Beginning with the line that holds "You are a computer-use agent. The height" in the data below, give again every line through the one that holds "Given: Clear logcat with the trash icon", exactly as written.

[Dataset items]
^^^^

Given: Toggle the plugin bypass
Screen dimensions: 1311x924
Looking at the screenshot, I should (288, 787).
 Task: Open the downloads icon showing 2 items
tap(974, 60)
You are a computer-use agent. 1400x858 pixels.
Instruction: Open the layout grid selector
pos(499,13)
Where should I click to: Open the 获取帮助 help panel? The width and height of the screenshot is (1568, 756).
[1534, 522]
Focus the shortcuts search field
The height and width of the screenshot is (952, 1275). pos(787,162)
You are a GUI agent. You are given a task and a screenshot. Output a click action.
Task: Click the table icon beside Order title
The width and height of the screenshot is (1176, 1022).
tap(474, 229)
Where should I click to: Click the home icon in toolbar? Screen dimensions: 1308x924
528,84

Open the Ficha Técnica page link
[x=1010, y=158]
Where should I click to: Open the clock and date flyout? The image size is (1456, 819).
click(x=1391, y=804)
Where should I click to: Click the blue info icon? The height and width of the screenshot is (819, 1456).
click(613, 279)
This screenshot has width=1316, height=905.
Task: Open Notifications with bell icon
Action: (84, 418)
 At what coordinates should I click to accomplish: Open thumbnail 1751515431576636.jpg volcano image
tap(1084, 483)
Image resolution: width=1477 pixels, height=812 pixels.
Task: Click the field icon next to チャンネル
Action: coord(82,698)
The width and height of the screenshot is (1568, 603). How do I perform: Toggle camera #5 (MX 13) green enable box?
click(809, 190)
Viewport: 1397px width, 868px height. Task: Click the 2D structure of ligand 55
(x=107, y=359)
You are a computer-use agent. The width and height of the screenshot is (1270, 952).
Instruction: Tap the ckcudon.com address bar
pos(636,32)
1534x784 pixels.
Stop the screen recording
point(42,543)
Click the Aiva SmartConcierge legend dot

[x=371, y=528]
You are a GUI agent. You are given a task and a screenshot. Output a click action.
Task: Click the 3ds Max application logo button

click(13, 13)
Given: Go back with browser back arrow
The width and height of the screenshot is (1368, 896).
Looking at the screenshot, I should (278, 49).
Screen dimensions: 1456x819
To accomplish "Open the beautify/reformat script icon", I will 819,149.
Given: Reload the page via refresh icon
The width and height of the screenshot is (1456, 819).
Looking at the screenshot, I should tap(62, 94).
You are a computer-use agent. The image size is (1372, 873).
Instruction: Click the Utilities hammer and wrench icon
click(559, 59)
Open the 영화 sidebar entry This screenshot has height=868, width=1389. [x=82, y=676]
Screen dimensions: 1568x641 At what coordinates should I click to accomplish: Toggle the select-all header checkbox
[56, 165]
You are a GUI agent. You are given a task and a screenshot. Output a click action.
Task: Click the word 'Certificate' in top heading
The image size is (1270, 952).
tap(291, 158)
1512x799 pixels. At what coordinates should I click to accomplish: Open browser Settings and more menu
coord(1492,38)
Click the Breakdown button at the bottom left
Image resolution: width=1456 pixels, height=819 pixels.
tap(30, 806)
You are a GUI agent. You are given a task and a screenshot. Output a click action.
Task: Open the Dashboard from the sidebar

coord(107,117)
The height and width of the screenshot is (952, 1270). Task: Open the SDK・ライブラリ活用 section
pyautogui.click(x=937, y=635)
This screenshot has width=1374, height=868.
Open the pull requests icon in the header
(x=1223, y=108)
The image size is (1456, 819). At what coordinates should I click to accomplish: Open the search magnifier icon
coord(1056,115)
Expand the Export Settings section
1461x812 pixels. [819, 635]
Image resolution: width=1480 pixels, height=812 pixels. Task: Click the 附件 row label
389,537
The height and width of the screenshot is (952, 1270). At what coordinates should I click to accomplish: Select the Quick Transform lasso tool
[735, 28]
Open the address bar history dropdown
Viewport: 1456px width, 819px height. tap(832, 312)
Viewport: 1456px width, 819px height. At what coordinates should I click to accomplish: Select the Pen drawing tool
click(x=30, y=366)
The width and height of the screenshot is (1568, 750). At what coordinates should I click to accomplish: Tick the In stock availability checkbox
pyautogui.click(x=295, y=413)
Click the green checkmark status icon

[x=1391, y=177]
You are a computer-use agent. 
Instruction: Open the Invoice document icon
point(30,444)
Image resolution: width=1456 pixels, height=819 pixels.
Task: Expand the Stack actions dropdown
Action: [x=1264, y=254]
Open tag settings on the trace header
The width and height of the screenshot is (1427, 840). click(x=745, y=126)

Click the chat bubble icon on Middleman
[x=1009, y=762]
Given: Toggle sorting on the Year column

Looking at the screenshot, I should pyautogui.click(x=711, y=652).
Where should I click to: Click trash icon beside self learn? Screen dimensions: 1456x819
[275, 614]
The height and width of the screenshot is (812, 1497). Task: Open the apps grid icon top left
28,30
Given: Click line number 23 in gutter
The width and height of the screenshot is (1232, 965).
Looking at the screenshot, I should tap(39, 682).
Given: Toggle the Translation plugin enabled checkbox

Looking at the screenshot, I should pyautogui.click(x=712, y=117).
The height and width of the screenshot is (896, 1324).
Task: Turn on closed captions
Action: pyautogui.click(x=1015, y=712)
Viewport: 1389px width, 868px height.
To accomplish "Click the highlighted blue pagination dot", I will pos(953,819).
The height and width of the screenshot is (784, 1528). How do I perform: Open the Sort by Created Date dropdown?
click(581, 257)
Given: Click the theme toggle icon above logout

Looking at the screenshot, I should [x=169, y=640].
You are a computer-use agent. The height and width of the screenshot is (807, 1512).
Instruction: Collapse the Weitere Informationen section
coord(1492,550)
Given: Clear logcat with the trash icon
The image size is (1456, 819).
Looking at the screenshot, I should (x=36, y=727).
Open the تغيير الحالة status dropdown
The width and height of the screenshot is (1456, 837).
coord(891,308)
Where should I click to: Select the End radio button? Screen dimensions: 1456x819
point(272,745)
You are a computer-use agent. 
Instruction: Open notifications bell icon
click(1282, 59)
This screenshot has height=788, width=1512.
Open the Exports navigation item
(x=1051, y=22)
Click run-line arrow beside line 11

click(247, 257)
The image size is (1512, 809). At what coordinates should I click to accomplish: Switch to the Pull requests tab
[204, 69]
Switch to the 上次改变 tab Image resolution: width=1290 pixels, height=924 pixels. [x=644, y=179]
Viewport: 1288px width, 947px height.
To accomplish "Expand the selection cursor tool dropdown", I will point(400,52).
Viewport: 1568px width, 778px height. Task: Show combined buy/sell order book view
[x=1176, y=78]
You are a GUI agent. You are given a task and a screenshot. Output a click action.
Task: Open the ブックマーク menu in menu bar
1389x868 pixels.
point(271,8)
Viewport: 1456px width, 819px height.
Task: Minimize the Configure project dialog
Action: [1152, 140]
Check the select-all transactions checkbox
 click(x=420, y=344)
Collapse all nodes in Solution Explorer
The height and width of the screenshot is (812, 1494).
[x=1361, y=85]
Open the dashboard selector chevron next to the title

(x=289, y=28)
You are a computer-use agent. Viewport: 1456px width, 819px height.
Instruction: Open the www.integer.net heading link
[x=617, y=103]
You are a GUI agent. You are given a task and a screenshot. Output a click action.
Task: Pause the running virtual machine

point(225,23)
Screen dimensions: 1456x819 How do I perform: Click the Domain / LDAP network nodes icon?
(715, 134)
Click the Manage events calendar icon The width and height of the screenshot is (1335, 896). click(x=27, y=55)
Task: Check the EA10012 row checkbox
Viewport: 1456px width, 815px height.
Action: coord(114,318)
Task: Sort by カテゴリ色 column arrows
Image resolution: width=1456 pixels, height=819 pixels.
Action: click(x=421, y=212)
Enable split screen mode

^^^^

### EXPECTED OUTPUT:
You are a computer-use agent. The height and width of the screenshot is (807, 1512).
Instruction: Collapse the Weitere Informationen section
coord(1492,550)
Given: Clear logcat with the trash icon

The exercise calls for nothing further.